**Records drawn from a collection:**

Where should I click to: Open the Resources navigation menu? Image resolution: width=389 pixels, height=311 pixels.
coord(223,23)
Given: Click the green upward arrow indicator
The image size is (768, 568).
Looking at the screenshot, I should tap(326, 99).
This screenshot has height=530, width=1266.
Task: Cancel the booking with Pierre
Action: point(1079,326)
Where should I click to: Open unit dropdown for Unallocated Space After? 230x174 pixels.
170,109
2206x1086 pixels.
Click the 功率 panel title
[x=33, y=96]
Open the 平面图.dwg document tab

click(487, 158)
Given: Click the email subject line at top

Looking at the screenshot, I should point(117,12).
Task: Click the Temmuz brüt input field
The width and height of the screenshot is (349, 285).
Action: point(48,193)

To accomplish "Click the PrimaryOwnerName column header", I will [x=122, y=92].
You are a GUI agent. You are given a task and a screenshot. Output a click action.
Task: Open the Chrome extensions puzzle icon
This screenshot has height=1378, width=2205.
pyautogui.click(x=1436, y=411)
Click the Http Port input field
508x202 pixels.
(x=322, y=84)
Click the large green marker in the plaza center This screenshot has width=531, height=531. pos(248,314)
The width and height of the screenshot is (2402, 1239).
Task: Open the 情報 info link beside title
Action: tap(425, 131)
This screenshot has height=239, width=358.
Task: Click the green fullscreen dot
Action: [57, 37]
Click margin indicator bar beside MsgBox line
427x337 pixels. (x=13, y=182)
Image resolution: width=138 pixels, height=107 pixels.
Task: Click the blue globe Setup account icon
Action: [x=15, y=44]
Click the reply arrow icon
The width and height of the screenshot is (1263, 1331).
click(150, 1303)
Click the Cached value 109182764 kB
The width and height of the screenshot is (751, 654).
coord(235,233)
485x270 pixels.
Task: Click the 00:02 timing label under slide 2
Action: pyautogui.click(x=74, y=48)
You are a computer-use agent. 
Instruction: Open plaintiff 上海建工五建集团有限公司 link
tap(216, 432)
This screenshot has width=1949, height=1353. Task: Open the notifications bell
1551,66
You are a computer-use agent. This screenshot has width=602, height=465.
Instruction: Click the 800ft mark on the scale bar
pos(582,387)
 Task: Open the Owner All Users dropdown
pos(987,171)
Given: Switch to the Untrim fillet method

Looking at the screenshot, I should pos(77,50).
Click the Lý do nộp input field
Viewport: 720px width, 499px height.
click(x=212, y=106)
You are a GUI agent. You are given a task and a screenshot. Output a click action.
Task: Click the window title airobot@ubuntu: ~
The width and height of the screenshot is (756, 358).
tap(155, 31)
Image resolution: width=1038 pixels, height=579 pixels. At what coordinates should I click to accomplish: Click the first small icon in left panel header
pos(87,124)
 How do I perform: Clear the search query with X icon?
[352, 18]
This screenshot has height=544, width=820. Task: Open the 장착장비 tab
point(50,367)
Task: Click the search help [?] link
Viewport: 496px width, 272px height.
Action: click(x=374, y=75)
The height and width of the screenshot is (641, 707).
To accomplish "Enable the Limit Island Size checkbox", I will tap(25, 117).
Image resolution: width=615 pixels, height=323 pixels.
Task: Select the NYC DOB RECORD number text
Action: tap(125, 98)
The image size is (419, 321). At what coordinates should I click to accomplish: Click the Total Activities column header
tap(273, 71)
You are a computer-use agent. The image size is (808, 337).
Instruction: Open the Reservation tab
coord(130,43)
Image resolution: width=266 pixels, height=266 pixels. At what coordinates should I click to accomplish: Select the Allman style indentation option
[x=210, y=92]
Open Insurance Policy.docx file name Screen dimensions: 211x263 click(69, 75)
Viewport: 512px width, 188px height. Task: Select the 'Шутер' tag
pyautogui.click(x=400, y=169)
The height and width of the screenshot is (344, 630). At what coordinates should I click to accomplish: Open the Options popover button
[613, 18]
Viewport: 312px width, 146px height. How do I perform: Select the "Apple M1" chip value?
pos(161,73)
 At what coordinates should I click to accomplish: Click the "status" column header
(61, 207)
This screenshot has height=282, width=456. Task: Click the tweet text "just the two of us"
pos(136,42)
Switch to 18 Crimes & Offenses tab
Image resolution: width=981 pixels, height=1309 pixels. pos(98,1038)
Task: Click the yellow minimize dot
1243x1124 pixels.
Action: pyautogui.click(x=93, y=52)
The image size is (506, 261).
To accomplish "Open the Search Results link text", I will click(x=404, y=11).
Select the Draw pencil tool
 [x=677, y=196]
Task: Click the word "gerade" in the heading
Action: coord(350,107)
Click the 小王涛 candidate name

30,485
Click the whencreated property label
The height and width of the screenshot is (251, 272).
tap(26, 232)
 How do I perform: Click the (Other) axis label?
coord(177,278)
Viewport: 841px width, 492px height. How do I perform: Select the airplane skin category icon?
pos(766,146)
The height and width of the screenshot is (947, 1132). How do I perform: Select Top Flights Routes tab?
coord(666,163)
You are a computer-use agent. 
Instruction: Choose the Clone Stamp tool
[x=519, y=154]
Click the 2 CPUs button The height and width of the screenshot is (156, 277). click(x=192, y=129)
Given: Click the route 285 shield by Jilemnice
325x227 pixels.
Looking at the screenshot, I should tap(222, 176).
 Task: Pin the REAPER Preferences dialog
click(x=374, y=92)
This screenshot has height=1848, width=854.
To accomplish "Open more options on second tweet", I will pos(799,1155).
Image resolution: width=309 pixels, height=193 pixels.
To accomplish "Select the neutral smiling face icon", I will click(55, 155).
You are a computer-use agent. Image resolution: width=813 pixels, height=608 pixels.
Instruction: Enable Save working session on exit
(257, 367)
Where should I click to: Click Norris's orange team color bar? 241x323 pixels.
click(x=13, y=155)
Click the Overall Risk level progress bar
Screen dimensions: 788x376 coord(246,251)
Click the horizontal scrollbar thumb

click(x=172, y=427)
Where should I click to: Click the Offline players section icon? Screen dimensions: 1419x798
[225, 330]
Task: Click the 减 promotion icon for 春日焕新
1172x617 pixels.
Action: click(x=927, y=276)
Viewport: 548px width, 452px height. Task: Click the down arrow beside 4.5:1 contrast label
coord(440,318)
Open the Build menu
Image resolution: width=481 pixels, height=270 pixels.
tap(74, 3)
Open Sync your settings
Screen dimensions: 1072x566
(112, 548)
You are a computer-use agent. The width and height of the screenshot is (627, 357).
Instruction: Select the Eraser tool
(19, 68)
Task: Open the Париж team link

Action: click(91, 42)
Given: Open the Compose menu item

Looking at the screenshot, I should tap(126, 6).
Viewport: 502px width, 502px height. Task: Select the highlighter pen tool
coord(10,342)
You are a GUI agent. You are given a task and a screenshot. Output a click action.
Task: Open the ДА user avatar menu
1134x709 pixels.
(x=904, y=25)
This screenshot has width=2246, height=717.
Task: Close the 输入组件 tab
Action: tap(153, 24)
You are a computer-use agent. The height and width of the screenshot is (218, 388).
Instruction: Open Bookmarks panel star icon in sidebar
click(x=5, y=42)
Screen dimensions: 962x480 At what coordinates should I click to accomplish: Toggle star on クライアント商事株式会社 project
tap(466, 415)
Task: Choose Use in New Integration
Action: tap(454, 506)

**GOAL:**
Rewrite the material above, changing every "Where should I click to" to "Where do I click to" and leaving everything else as it is.

**REPLY:**
Where do I click to: Open the Resources navigation menu? Image resolution: width=389 pixels, height=311 pixels.
coord(223,23)
Given: Click the green upward arrow indicator
The image size is (768, 568).
Looking at the screenshot, I should tap(326, 99).
This screenshot has height=530, width=1266.
Task: Cancel the booking with Pierre
Action: point(1079,326)
Where do I click to: Open unit dropdown for Unallocated Space After? 230x174 pixels.
170,109
2206x1086 pixels.
Click the 功率 panel title
[x=33, y=96]
Open the 平面图.dwg document tab

click(487, 158)
Given: Click the email subject line at top

Looking at the screenshot, I should point(117,12).
Task: Click the Temmuz brüt input field
The width and height of the screenshot is (349, 285).
Action: point(48,193)

To accomplish "Click the PrimaryOwnerName column header", I will [x=122, y=92].
You are a GUI agent. You are given a task and a screenshot. Output a click action.
Task: Open the Chrome extensions puzzle icon
This screenshot has height=1378, width=2205.
pyautogui.click(x=1436, y=411)
Click the Http Port input field
508x202 pixels.
(x=322, y=84)
Click the large green marker in the plaza center This screenshot has width=531, height=531. pos(248,314)
The width and height of the screenshot is (2402, 1239).
Task: Open the 情報 info link beside title
Action: tap(425, 131)
This screenshot has height=239, width=358.
Task: Click the green fullscreen dot
Action: [57, 37]
Click margin indicator bar beside MsgBox line
427x337 pixels. (x=13, y=182)
Image resolution: width=138 pixels, height=107 pixels.
Task: Click the blue globe Setup account icon
Action: [x=15, y=44]
Click the reply arrow icon
The width and height of the screenshot is (1263, 1331).
click(150, 1303)
Click the Cached value 109182764 kB
The width and height of the screenshot is (751, 654).
coord(235,233)
485x270 pixels.
Task: Click the 00:02 timing label under slide 2
Action: pyautogui.click(x=74, y=48)
You are a computer-use agent. 
Instruction: Open plaintiff 上海建工五建集团有限公司 link
tap(216, 432)
This screenshot has width=1949, height=1353. Task: Open the notifications bell
1551,66
You are a computer-use agent. This screenshot has width=602, height=465.
Instruction: Click the 800ft mark on the scale bar
pos(582,387)
 Task: Open the Owner All Users dropdown
pos(987,171)
Given: Switch to the Untrim fillet method

Looking at the screenshot, I should pos(77,50).
Click the Lý do nộp input field
Viewport: 720px width, 499px height.
click(x=212, y=106)
You are a GUI agent. You are given a task and a screenshot. Output a click action.
Task: Click the window title airobot@ubuntu: ~
The width and height of the screenshot is (756, 358).
tap(155, 31)
Image resolution: width=1038 pixels, height=579 pixels. At what coordinates should I click to accomplish: Click the first small icon in left panel header
pos(87,124)
 How do I perform: Clear the search query with X icon?
[352, 18]
This screenshot has height=544, width=820. Task: Open the 장착장비 tab
point(50,367)
Task: Click the search help [?] link
Viewport: 496px width, 272px height.
Action: click(x=374, y=75)
The height and width of the screenshot is (641, 707).
To accomplish "Enable the Limit Island Size checkbox", I will tap(25, 117).
Image resolution: width=615 pixels, height=323 pixels.
Task: Select the NYC DOB RECORD number text
Action: tap(125, 98)
The image size is (419, 321). At what coordinates should I click to accomplish: Click the Total Activities column header
tap(273, 71)
You are a computer-use agent. The image size is (808, 337).
Instruction: Open the Reservation tab
coord(130,43)
Image resolution: width=266 pixels, height=266 pixels. At what coordinates should I click to accomplish: Select the Allman style indentation option
[x=210, y=92]
Open Insurance Policy.docx file name Screen dimensions: 211x263 click(69, 75)
Viewport: 512px width, 188px height. Task: Select the 'Шутер' tag
pyautogui.click(x=400, y=169)
The height and width of the screenshot is (344, 630). At what coordinates should I click to accomplish: Open the Options popover button
[613, 18]
Viewport: 312px width, 146px height. How do I perform: Select the "Apple M1" chip value?
pos(161,73)
 At what coordinates should I click to accomplish: Click the "status" column header
(61, 207)
This screenshot has height=282, width=456. Task: Click the tweet text "just the two of us"
pos(136,42)
Switch to 18 Crimes & Offenses tab
Image resolution: width=981 pixels, height=1309 pixels. pos(98,1038)
Task: Click the yellow minimize dot
1243x1124 pixels.
Action: pyautogui.click(x=93, y=52)
The image size is (506, 261).
To accomplish "Open the Search Results link text", I will click(x=404, y=11).
Select the Draw pencil tool
 [x=677, y=196]
Task: Click the word "gerade" in the heading
Action: coord(350,107)
Click the 小王涛 candidate name

30,485
Click the whencreated property label
The height and width of the screenshot is (251, 272).
tap(26, 232)
 How do I perform: Click the (Other) axis label?
coord(177,278)
Viewport: 841px width, 492px height. How do I perform: Select the airplane skin category icon?
pos(766,146)
The height and width of the screenshot is (947, 1132). How do I perform: Select Top Flights Routes tab?
coord(666,163)
You are a computer-use agent. 
Instruction: Choose the Clone Stamp tool
[x=519, y=154]
Click the 2 CPUs button The height and width of the screenshot is (156, 277). click(x=192, y=129)
Given: Click the route 285 shield by Jilemnice
325x227 pixels.
Looking at the screenshot, I should tap(222, 176).
 Task: Pin the REAPER Preferences dialog
click(x=374, y=92)
This screenshot has height=1848, width=854.
To accomplish "Open more options on second tweet", I will pos(799,1155).
Image resolution: width=309 pixels, height=193 pixels.
To accomplish "Select the neutral smiling face icon", I will click(55, 155).
You are a computer-use agent. Image resolution: width=813 pixels, height=608 pixels.
Instruction: Enable Save working session on exit
(257, 367)
Where do I click to: Click Norris's orange team color bar? 241x323 pixels.
click(x=13, y=155)
Click the Overall Risk level progress bar
Screen dimensions: 788x376 coord(246,251)
Click the horizontal scrollbar thumb

click(x=172, y=427)
Where do I click to: Click the Offline players section icon? Screen dimensions: 1419x798
[225, 330]
Task: Click the 减 promotion icon for 春日焕新
1172x617 pixels.
Action: click(x=927, y=276)
Viewport: 548px width, 452px height. Task: Click the down arrow beside 4.5:1 contrast label
coord(440,318)
Open the Build menu
Image resolution: width=481 pixels, height=270 pixels.
tap(74, 3)
Open Sync your settings
Screen dimensions: 1072x566
(112, 548)
You are a computer-use agent. The width and height of the screenshot is (627, 357).
Instruction: Select the Eraser tool
(19, 68)
Task: Open the Париж team link

Action: click(91, 42)
Given: Open the Compose menu item

Looking at the screenshot, I should tap(126, 6).
Viewport: 502px width, 502px height. Task: Select the highlighter pen tool
coord(10,342)
You are a GUI agent. You are given a task and a screenshot. Output a click action.
Task: Open the ДА user avatar menu
1134x709 pixels.
(x=904, y=25)
This screenshot has width=2246, height=717.
Task: Close the 输入组件 tab
Action: tap(153, 24)
You are a computer-use agent. The height and width of the screenshot is (218, 388).
Instruction: Open Bookmarks panel star icon in sidebar
click(x=5, y=42)
Screen dimensions: 962x480 At what coordinates should I click to accomplish: Toggle star on クライアント商事株式会社 project
tap(466, 415)
Task: Choose Use in New Integration
Action: tap(454, 506)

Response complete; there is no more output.